Problem requirements
Print all the records exactly, please.

Dataset extract
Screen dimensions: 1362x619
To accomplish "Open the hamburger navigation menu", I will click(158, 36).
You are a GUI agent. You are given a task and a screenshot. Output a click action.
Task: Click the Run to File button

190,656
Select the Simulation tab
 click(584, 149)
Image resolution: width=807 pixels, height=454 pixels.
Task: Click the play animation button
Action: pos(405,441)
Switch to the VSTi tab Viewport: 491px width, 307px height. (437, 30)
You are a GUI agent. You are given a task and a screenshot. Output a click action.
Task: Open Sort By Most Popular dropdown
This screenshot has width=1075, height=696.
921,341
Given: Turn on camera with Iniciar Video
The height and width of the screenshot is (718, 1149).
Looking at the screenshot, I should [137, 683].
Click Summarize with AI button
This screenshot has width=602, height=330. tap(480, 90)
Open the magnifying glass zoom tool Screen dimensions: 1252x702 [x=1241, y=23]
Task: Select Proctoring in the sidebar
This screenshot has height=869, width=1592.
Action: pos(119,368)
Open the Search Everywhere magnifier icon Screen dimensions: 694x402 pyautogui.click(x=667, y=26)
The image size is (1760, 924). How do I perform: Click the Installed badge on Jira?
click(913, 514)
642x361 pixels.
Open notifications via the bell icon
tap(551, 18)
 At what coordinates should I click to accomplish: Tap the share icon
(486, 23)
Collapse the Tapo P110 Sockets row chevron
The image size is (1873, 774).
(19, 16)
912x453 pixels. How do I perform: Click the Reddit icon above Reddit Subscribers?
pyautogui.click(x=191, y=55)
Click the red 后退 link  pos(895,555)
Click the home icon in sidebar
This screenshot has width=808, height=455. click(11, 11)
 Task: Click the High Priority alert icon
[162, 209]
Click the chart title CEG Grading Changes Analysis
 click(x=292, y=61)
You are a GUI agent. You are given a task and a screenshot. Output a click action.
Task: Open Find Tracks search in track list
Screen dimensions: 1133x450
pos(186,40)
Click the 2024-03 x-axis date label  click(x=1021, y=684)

Answer space
Screen dimensions: 1362x619
To accomplish "Open the hamburger navigation menu", I will click(158, 36).
You are a GUI agent. You are given a task and a screenshot. Output a click action.
Task: Click the Run to File button

190,656
Select the Simulation tab
 click(584, 149)
Image resolution: width=807 pixels, height=454 pixels.
Task: Click the play animation button
Action: pos(405,441)
Switch to the VSTi tab Viewport: 491px width, 307px height. (437, 30)
You are a GUI agent. You are given a task and a screenshot. Output a click action.
Task: Open Sort By Most Popular dropdown
This screenshot has width=1075, height=696.
921,341
Given: Turn on camera with Iniciar Video
The height and width of the screenshot is (718, 1149).
Looking at the screenshot, I should [137, 683].
Click Summarize with AI button
This screenshot has width=602, height=330. tap(480, 90)
Open the magnifying glass zoom tool Screen dimensions: 1252x702 [x=1241, y=23]
Task: Select Proctoring in the sidebar
This screenshot has height=869, width=1592.
Action: pos(119,368)
Open the Search Everywhere magnifier icon Screen dimensions: 694x402 pyautogui.click(x=667, y=26)
The image size is (1760, 924). How do I perform: Click the Installed badge on Jira?
click(913, 514)
642x361 pixels.
Open notifications via the bell icon
tap(551, 18)
 At what coordinates should I click to accomplish: Tap the share icon
(486, 23)
Collapse the Tapo P110 Sockets row chevron
The image size is (1873, 774).
(19, 16)
912x453 pixels. How do I perform: Click the Reddit icon above Reddit Subscribers?
pyautogui.click(x=191, y=55)
Click the red 后退 link  pos(895,555)
Click the home icon in sidebar
This screenshot has width=808, height=455. click(11, 11)
 Task: Click the High Priority alert icon
[162, 209]
Click the chart title CEG Grading Changes Analysis
 click(x=292, y=61)
You are a GUI agent. You are given a task and a screenshot. Output a click action.
Task: Open Find Tracks search in track list
Screen dimensions: 1133x450
pos(186,40)
Click the 2024-03 x-axis date label  click(x=1021, y=684)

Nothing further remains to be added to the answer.